Benarkah iPhone dan Mac Terserang Ransomware?

Jalaon.com – Hacker mulai berulah kembali terhadap pengguna iPhone dan Mac yang berada di Indonesia, Eropa dan Jepang dengan cara mengunci akun pengguna iPhone dengan Lost Mode, sementara pengguna Mac data terkunci oleh EFI firmware protection.

Namun, kali ini bukan berasal dari virus Ransomware walaupun hacker juga meminta sejumlah uang tebusan untuk bisa mendapatkan unlock akun pengguna kembali sebagaimana yang dilakukan oleh hacker ransomware wannacry. Hal ini telah dijelaskan oleh Technical Consultant PT Prosperita ESET Indonesia Yudhi Kukuh.

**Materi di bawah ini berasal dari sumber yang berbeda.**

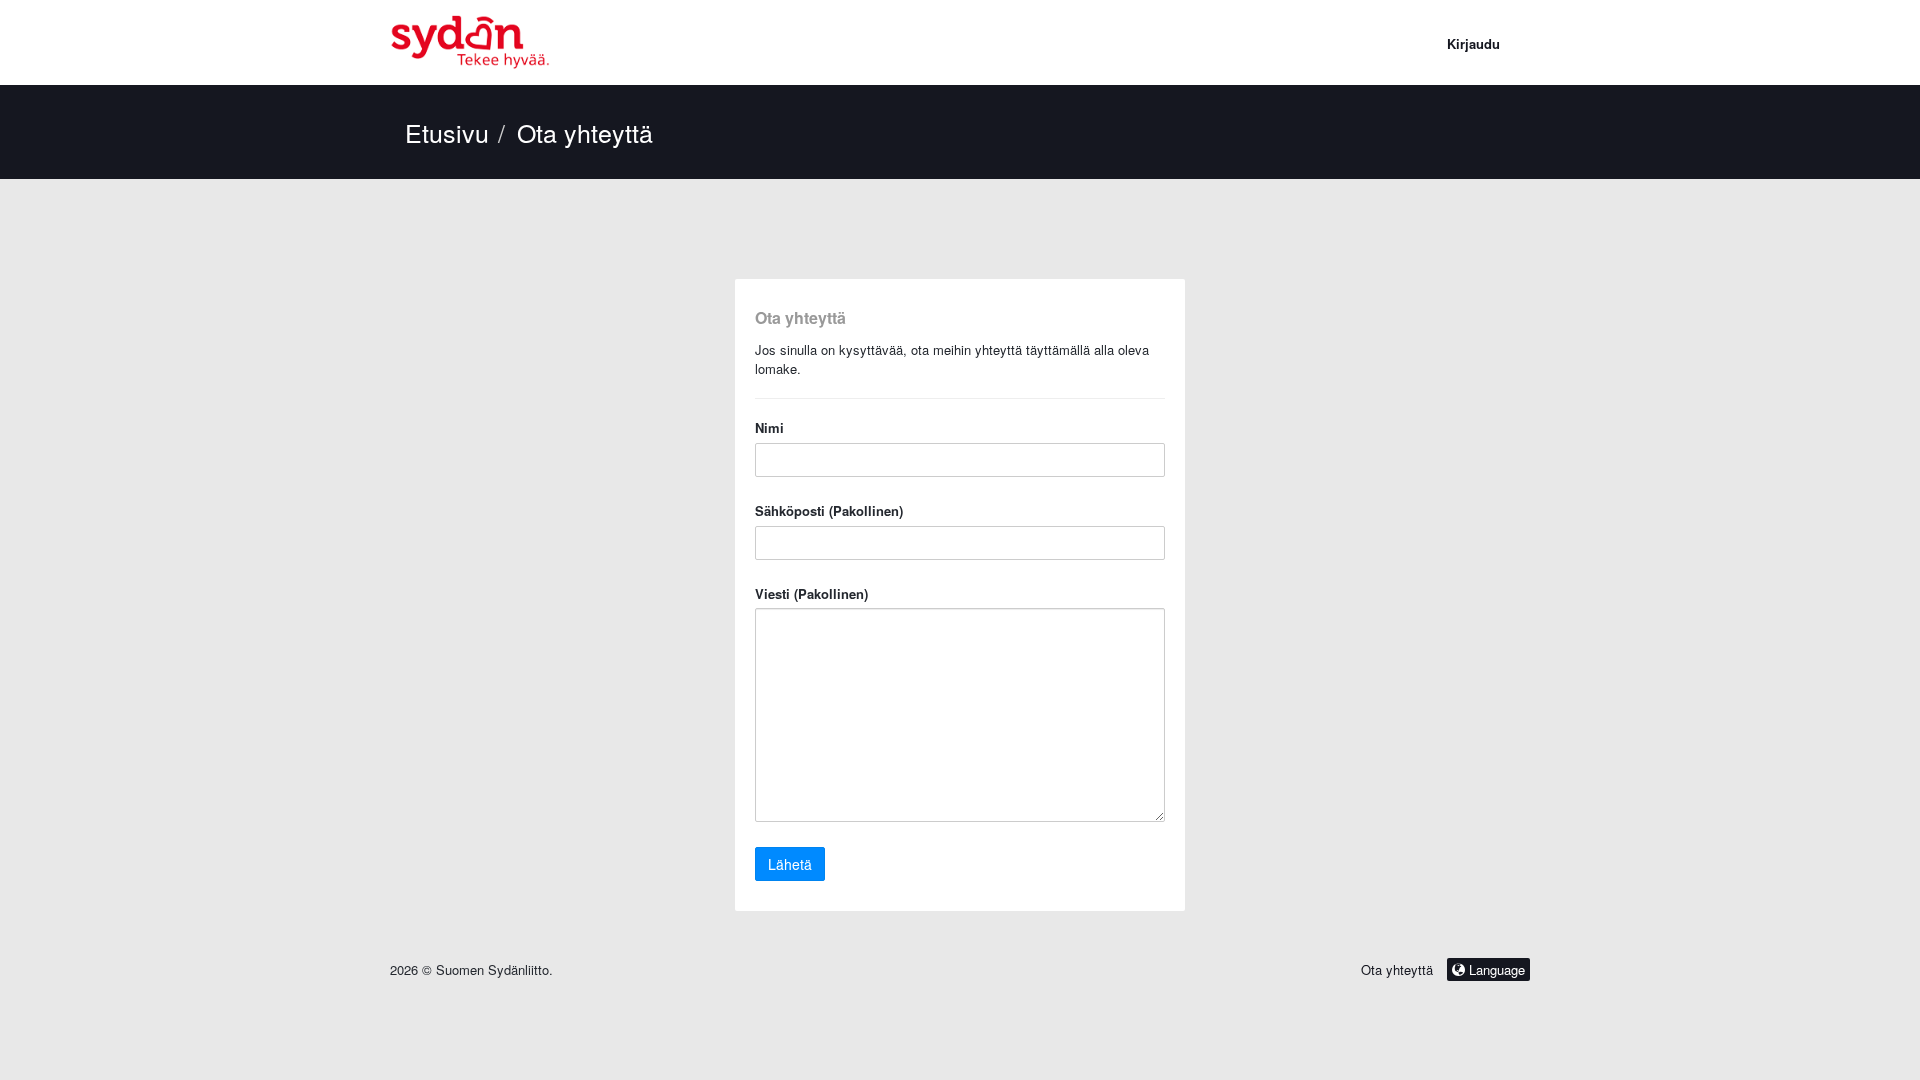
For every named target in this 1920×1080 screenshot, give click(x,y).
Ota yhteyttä (1397, 969)
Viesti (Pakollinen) (811, 594)
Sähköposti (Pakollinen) (829, 511)
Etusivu (447, 132)
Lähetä (790, 864)
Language (1495, 969)
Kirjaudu (1473, 43)
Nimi (769, 428)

” aktivitas ancaman siber yang mengancam pengguna Apple yang diduga sebagai serangan ransomware tidak benar adanya.” kata Yudhi, Jumat (11/8/2017).

Yudhi mengatakan bahwa virus tersebut berawal dari kebocoran password iCloud yang kemudian ditemukan dan dimanfaatkan oleh pihak yang tidak bertanggung jawab, kemudian diaktifkanlah fitur Lost Mode dimana fitur ini merupakan sistem keamanan yang bisa digunakan apabila perangkat iPhone hilang.

Setelah itu secara otomatis pengguna tidak akan bisa membuka perangkatnya karena sudah terkunci melalui kendali hacker. Lantas ketika pengguna mencoba membukanya akan muncul sebuah alamat email yang diminta untuk dihubungi.

Setelah pengguna menghubungi melalui email tersebut, saatnya hacker membalas dengan pesan meminta uang tebusan sebesar US $50 agar pengguna bisa membuka fitur lock tersebut.

“Hal ini dapat terjadi akibat password iCloud telah dibajak, pelaku kemudian mengaktivasi Lost Mode pada perangkat korban yang terhubung ke akun iCloud. Ketika komputer masuk ke Lost Mode, kunci firmware ikut ditambahkan,” jelas Yudhi.